O EXERCÍCIO:
Pode reescrever tudo o que vai da linha que contém "Image resolution: width=1244" até o fim da listagem, trocando "power icon" por "power button" e mantendo o resto igual?

"""

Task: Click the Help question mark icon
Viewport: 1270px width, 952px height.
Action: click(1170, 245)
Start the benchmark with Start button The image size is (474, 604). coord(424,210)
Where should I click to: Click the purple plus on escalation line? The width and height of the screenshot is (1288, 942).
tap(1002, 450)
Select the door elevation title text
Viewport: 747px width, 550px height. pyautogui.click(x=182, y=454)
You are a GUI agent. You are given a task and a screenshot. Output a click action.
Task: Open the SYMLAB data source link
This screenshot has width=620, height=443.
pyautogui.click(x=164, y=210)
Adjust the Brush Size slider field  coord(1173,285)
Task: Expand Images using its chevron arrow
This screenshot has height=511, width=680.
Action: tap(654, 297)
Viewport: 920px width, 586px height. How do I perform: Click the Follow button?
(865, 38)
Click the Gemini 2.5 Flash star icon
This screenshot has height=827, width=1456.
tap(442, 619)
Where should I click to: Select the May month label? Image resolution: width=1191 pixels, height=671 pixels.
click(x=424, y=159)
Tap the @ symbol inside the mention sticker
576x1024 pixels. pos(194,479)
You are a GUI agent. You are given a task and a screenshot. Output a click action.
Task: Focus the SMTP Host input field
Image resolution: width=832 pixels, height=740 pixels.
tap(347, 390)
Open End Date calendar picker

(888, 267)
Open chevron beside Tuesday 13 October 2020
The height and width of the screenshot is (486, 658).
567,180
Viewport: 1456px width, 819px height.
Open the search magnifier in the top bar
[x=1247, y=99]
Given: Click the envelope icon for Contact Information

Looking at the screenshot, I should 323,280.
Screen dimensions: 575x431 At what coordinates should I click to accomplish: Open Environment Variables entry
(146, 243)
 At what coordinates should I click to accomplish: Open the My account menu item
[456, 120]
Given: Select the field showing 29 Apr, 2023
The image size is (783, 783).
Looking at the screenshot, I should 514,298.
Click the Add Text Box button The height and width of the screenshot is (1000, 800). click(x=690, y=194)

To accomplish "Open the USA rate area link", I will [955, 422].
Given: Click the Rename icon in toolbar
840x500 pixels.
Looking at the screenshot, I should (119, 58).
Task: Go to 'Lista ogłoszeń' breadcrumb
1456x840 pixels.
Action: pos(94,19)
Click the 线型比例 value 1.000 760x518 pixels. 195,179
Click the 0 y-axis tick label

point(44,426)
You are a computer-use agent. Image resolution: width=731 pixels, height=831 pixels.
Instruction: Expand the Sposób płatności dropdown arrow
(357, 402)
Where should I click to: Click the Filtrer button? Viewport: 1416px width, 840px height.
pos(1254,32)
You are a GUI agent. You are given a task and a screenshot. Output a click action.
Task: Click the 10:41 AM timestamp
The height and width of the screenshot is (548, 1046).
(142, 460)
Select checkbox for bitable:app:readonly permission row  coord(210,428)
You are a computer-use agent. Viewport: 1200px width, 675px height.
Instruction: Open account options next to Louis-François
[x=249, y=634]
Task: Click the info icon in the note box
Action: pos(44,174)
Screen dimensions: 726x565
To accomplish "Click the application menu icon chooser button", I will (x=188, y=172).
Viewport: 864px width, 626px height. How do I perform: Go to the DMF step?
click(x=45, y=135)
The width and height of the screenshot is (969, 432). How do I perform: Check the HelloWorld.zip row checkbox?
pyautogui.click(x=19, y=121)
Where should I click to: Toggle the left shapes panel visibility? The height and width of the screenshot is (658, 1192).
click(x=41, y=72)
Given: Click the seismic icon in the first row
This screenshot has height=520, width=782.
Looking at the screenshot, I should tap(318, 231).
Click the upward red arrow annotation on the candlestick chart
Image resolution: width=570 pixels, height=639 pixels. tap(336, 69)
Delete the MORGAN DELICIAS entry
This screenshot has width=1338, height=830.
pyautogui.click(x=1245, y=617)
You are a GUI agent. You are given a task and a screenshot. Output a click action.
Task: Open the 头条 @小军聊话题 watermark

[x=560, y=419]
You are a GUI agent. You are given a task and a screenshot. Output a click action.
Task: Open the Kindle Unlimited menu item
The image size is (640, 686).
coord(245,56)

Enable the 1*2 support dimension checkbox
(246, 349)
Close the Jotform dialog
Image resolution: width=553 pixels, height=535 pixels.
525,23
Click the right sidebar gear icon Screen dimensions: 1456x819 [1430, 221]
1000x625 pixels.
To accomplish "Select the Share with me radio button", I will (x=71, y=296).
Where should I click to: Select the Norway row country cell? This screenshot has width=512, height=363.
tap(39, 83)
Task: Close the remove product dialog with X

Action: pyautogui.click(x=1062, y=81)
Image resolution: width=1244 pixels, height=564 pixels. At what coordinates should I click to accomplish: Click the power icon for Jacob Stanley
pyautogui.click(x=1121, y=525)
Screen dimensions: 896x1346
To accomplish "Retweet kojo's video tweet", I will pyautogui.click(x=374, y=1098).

"""

RESOLUÇÃO:
Image resolution: width=1244 pixels, height=564 pixels. At what coordinates should I click to accomplish: Click the power button for Jacob Stanley
pyautogui.click(x=1121, y=525)
Screen dimensions: 896x1346
To accomplish "Retweet kojo's video tweet", I will pyautogui.click(x=374, y=1098).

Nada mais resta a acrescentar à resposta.